Dataset entries
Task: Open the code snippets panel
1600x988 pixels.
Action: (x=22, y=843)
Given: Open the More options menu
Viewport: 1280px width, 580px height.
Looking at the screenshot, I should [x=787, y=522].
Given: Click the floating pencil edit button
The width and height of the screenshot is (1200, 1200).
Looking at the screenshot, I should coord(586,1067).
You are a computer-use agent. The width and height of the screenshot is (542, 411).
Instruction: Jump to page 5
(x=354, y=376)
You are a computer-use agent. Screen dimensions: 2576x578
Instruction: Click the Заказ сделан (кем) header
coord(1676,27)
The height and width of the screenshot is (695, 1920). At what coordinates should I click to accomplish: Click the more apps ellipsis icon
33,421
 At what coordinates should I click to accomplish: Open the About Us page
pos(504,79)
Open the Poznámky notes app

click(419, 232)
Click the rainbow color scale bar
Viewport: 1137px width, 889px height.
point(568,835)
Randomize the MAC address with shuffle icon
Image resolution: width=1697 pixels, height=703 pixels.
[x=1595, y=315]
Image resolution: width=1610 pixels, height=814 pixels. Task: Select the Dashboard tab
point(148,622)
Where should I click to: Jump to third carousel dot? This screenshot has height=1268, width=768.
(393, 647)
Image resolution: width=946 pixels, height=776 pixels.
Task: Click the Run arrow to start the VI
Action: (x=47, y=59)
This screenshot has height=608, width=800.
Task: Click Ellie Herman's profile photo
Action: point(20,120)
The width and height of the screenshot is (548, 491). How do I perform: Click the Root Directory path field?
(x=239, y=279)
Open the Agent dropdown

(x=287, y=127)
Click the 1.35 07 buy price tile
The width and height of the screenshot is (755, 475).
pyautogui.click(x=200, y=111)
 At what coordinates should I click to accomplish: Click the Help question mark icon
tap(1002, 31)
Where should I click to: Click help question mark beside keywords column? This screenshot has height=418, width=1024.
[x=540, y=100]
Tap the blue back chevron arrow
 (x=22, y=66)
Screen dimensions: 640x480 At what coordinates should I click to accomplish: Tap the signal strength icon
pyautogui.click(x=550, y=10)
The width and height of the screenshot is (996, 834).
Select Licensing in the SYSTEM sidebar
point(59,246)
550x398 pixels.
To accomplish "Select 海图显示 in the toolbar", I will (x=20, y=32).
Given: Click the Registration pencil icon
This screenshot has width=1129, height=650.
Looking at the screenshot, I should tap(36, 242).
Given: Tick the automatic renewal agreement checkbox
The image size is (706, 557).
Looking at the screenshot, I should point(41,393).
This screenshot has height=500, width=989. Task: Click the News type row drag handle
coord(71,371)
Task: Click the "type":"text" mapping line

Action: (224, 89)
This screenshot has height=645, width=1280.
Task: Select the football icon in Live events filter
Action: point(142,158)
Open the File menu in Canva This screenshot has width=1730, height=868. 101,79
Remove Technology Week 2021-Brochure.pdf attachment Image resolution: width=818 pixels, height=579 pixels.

Instructions to follow:
Could you retype exactly the lines above from the one containing "Open the File" through the last line of the records, both included, and nothing else?

Your solution:
Open the File menu in Canva This screenshot has width=1730, height=868. 101,79
Remove Technology Week 2021-Brochure.pdf attachment Image resolution: width=818 pixels, height=579 pixels.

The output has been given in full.